> only a smallish subset of wireless headsets support it.
That was true a couple of years ago. Now apt-x support is pretty common even in $20 niche. You can buy FiiO BTR3 for $50 (at Taobao), and it supports everything from apt-X (HD and LL) and LDAC (contributed to the Android Open Source Project by Sony) to Huawei HWA, works as USB-DAC too, and you can plug your favorite headphones into it.
It's flat untrue, too. You can hear audio latency nearly down to single-digit milliseconds. In fact, there's a fun recording trick where you duplicate a track, pan it hard left and the original hard right, and then delay one by 10ms. (They get heard as two separate parts even though they're completely identical.)

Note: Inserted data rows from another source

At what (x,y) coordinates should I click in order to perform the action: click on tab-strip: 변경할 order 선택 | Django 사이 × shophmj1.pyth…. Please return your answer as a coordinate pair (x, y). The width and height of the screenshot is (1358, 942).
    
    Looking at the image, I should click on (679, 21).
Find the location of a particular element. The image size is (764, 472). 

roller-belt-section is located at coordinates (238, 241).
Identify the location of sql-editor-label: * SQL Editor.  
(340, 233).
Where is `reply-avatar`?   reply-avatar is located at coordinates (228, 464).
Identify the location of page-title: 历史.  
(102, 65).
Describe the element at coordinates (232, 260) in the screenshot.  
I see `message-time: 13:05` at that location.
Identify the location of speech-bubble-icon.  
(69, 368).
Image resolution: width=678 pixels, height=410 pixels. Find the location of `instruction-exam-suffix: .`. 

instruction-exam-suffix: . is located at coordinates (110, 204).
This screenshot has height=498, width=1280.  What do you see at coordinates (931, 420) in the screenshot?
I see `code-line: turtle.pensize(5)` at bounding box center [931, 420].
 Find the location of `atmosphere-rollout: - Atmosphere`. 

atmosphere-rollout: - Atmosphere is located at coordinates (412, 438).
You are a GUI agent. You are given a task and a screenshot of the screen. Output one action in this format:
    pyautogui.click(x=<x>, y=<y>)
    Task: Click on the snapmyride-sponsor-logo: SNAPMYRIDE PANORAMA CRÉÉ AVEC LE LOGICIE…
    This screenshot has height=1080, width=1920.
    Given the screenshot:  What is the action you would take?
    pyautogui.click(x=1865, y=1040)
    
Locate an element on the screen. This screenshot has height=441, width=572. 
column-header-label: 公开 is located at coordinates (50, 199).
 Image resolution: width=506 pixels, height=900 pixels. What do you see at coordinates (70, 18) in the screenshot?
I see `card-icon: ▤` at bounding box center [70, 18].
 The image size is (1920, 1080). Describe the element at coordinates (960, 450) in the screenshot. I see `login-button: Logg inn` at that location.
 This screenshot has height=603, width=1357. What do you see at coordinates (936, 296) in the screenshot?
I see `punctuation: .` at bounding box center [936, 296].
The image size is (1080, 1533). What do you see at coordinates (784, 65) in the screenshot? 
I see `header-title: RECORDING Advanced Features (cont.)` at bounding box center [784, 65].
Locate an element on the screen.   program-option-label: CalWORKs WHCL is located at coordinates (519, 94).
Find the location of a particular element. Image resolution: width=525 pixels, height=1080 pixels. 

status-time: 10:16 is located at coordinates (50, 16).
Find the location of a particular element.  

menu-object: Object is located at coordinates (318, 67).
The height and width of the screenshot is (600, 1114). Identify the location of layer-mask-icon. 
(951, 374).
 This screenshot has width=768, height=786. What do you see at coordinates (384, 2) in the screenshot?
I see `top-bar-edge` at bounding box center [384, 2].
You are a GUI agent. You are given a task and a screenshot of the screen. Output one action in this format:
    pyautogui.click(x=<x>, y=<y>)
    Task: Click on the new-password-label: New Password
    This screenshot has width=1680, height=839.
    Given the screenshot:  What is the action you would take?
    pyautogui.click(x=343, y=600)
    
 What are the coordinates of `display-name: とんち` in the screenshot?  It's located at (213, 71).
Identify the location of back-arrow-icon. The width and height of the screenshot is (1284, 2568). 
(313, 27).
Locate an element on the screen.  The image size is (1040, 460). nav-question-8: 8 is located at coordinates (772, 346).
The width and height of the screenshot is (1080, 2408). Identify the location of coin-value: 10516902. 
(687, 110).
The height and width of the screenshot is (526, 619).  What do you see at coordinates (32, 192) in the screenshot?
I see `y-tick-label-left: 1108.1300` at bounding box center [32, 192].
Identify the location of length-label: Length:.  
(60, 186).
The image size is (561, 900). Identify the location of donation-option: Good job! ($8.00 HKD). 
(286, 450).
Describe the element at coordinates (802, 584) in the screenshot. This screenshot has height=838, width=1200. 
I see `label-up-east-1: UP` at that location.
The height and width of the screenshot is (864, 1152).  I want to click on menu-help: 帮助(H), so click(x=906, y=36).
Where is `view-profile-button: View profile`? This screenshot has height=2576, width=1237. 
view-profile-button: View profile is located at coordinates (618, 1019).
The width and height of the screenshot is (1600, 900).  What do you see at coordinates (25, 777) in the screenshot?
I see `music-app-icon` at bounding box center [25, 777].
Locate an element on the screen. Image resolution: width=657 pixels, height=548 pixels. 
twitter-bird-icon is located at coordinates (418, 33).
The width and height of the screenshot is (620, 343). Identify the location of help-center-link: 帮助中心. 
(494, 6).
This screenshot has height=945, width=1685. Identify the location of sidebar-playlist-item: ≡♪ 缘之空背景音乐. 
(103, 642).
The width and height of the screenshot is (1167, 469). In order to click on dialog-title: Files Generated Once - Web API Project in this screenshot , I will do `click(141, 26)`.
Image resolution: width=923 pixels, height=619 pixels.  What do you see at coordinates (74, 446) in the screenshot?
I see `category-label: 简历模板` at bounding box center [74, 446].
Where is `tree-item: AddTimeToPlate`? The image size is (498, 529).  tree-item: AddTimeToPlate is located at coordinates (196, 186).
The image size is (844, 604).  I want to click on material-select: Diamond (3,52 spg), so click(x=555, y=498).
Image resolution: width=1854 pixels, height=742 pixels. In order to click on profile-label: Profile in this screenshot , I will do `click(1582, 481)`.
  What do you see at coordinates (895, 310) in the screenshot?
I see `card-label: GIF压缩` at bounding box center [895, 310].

Yeah that's probably fine. Humans have some sync tolerance because speed of sound is so low. Something 15m away will have 44ms delay of the sound compared to the vision.
But there are other areas where tolerance matters more I think. Say you press a key and sound comes either after 5ms or after 50 ms. I think that would be noticeably different.
Interestingly, I use Bluetooth headphones with my TV and I have never noticed issues with audio/video sync. Have modern Bluetooth stacks reduced the problem or is the TV compensating for the latency by delaying the video?
"100ms" probably comes from the long distance telephony investigations into round-trip time. If I remember correctly, 100-ish ms RTT was when people would start to notice the delay, and conversations became very difficult above ~200 ms. As a result, a lot of telephony hardware tries to keep latencies under that limit.
The brain obviously notices far smaller latencies.
Not to mention Apple’s beef with Qualcomm means we’ll probably never see apt-X support in an iPhone.